The 2015 figures were revealed as part of Mintel’s latest Lifestyles report and show that affluent Brits are changing their spending patterns in favour of travel, gourmet dining and upmarket wines, a spending pattern that also underlines the two-track economic evolution and recovery.
Mintel’s estimate for the value of the UK beauty and personal care market in 2015 is £16.88bn, which represents a fall of 0.2% compared to 2014, and also represents the first fall in the market since the company's Lifestyle reports were first published.
Lipstick effect is ebbing away
According to Mintel’s research team, this underlines the fact that the ‘lipstick effect’ is slowly fading and being replaced by more expensive indulgences.
The figures also demonstrate that Brits are striving to spend less on beauty and personal care in favour of other categories, with one in seven stating that they have spent less on products in the last 12 months, according to a consumer survey carried out by the company.
And it would appear that where Brits are most cutting down on their beauty spend is in-salon hair services, a trend that is being driven by consumers shopping around for cheaper services.
Colour cosmetics and nourishing products in demand
However, there are two significant areas where the beauty market is showing strong growth.

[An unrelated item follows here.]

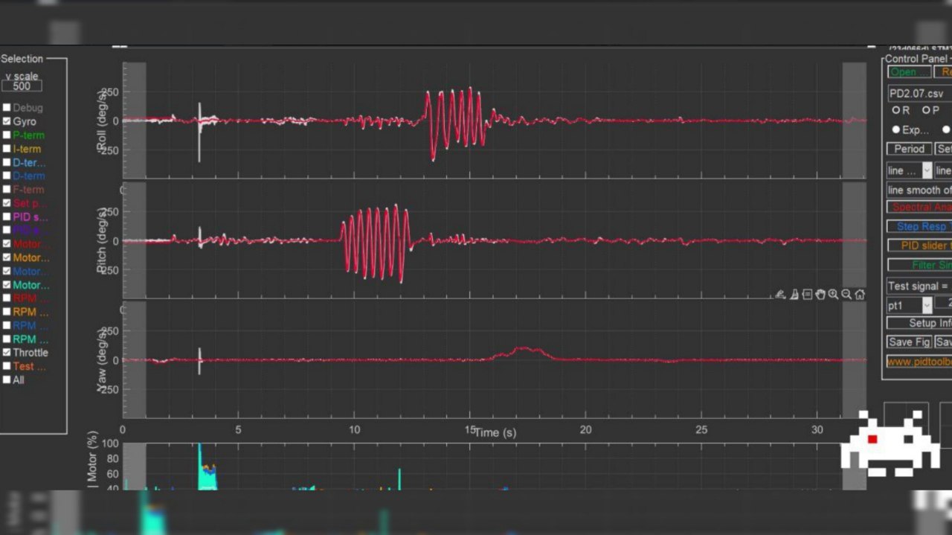Select the data tips icon in axes toolbar
This screenshot has width=952, height=535.
pos(807,295)
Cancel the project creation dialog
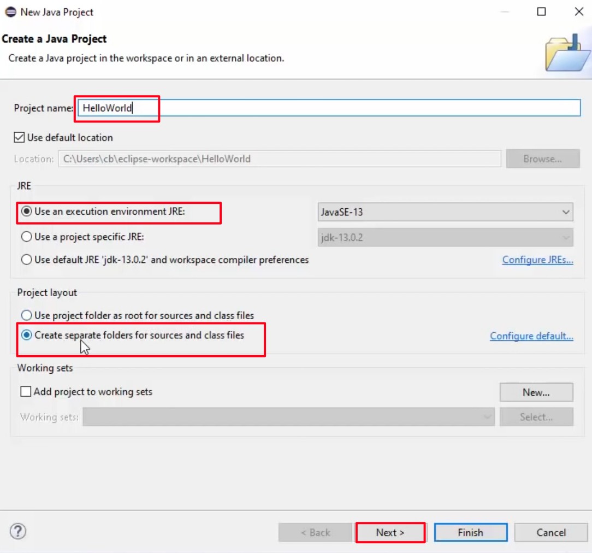This screenshot has width=592, height=553. pos(550,532)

The first is colour cosmetics, which grew by 8% in 2015, mainly off the back of prestige brands, whereas detoxing and nourishing beauty product claims have also proved very popular, with half of women aged 16 – 24 stating they looked for vitamin-enriched soap, bath and shower products.

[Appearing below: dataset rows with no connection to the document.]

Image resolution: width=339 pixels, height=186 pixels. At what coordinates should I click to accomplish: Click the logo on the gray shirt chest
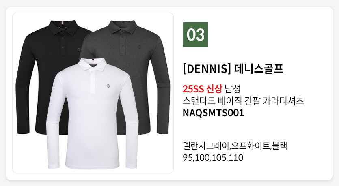[139, 47]
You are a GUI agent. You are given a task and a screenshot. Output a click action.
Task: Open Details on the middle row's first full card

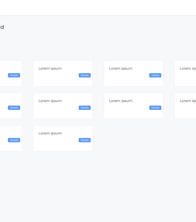(x=85, y=108)
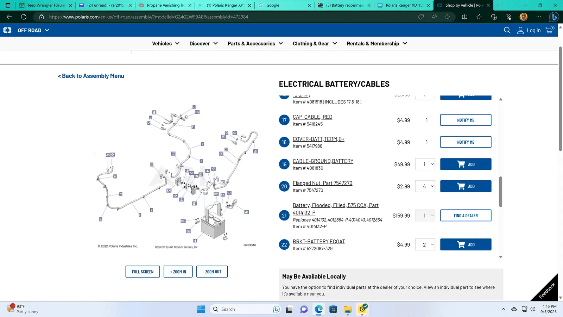Click Find a Dealer for battery
The height and width of the screenshot is (317, 563).
(466, 216)
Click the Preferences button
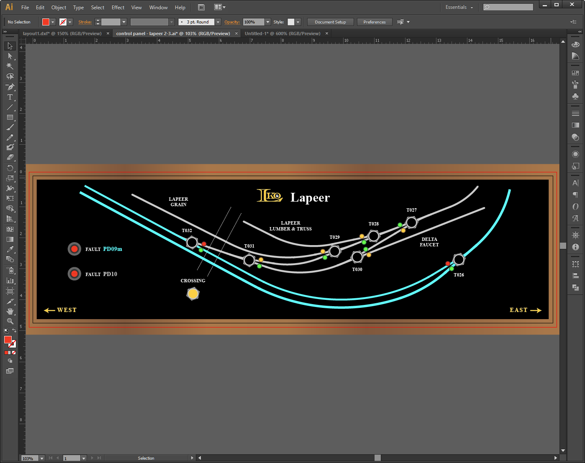Image resolution: width=585 pixels, height=463 pixels. pos(374,22)
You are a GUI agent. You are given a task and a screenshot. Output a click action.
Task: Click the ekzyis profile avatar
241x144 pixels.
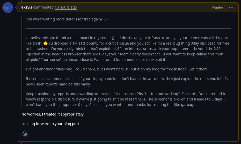(8, 8)
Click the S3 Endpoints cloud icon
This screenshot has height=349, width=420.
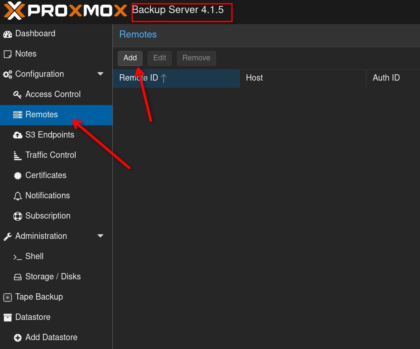pos(17,135)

So if the value of the UK beauty market is falling, just where are Brits spending their money these days? Well, the holiday market was the best performing of the lifestyle categories, rising by 6.5% in 2015, to reach an estimated value of £39.9billion, while the entertainment category rose by 3.7% to reach a value of £30.22bnng - so indulgence is getting more expensive, it seems.

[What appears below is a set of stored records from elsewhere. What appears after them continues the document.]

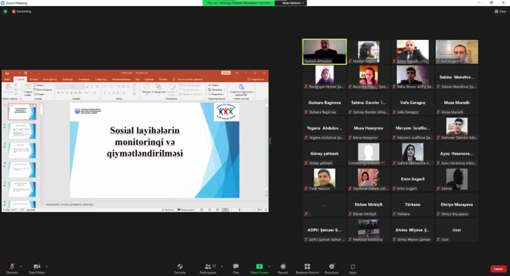Select Tural Nasirov's video tile
This screenshot has height=276, width=510.
pos(325,179)
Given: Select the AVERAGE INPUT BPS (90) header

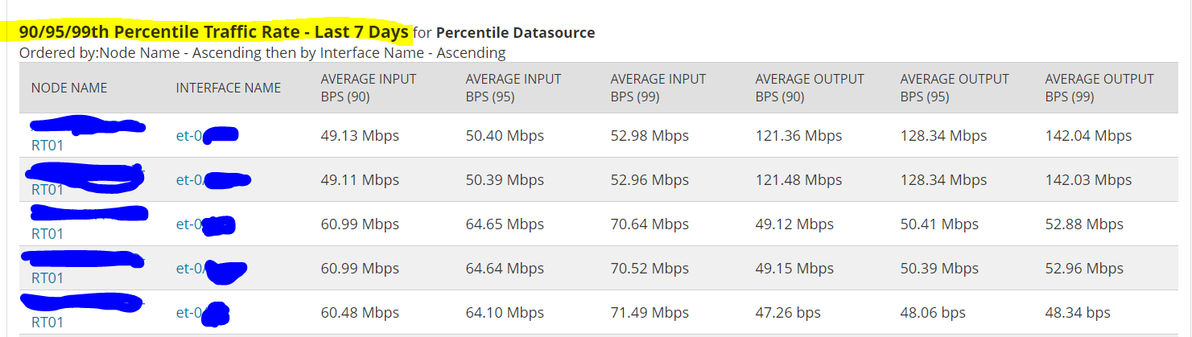Looking at the screenshot, I should pyautogui.click(x=369, y=88).
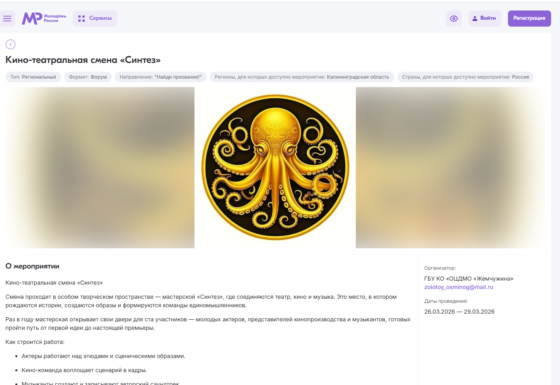Viewport: 560px width, 385px height.
Task: Select the 'Тип: Региональный' tag
Action: (x=33, y=77)
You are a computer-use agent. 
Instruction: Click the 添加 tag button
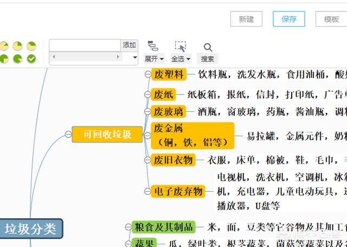tap(129, 45)
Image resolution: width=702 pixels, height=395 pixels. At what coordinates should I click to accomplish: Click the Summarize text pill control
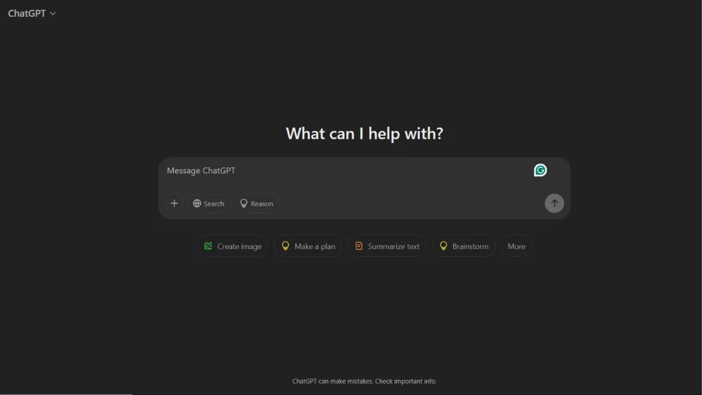coord(387,246)
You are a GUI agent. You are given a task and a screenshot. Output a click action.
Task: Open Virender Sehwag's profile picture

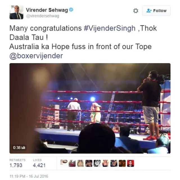(x=16, y=12)
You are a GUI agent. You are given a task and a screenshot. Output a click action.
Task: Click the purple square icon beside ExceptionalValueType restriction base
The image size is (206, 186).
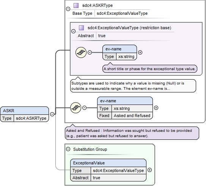[81, 28]
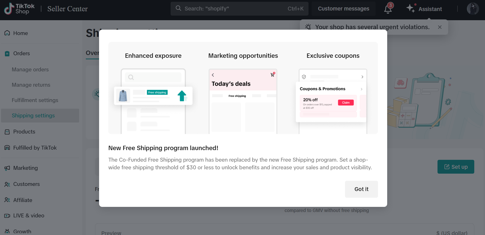Viewport: 485px width, 235px height.
Task: Collapse the Orders menu section
Action: (x=21, y=53)
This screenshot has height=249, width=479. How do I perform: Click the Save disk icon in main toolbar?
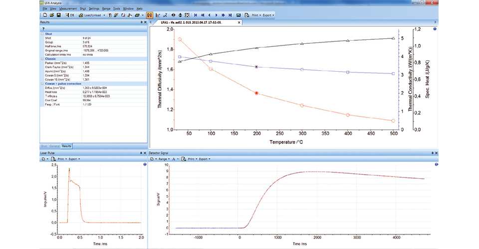pyautogui.click(x=58, y=15)
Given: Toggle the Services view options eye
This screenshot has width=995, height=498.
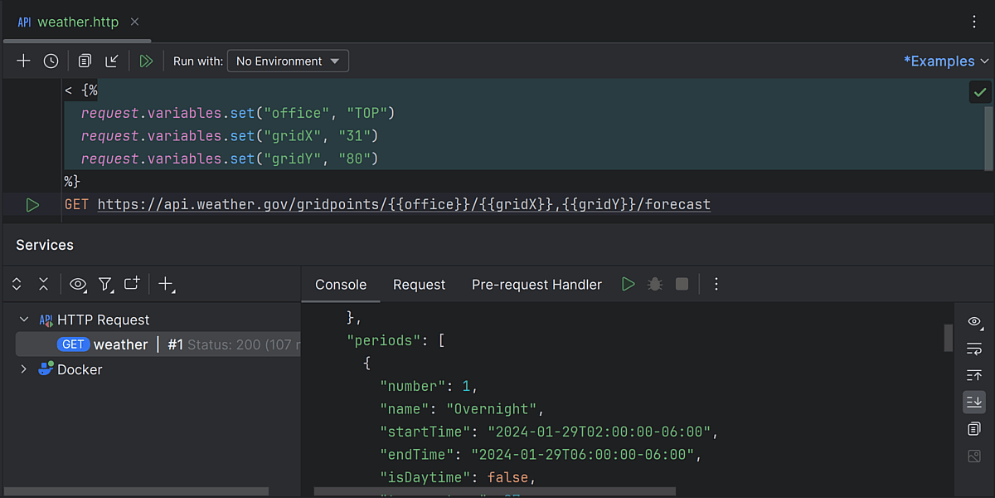Looking at the screenshot, I should [x=78, y=284].
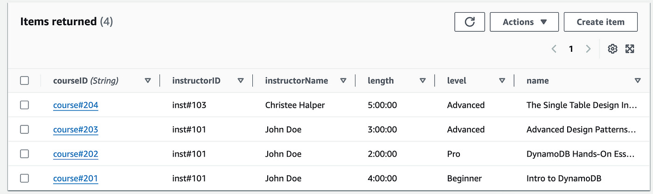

Underlining this shift, Mintel says that this consumer study also shows that 17% of consumers currently say they would buy themselves a beauty or personal care product as a treat, whereas 27% said they were likely to spend their money on a holiday.
Two-track economic recovery
But this same consumer survey also underlines the significant difference in perceived spending power between more and less affluent households, caused by the two-track economic recovery seen in the UK in the past few years.
Emphasising this, only 16% of consumers in households with an income of under £9.500 said they felt better off than a year ago, whereas 38% of respondents with household incomes in excess of £50,000 said they felt better off than a year ago.
“Whilst there has not been a big improvement in overall consumer confidence, better-off Britons are clearly pulling away from the rest. Higher earners feel more confident about their finances and show more willingness to spend across more indulgent categories, such as leisure, holidays and foodservice,” said Ina Mitskavets, Senior Consumer and Lifestyles Analyst at Mintel.
“The term ‘lipstick index’ refers to people’s tendency to buy smaller ‘feelgood’ treats instead of spending on larger-ticket items. However, as people’s incomes have picked up, there is less need to spend in this fashion.”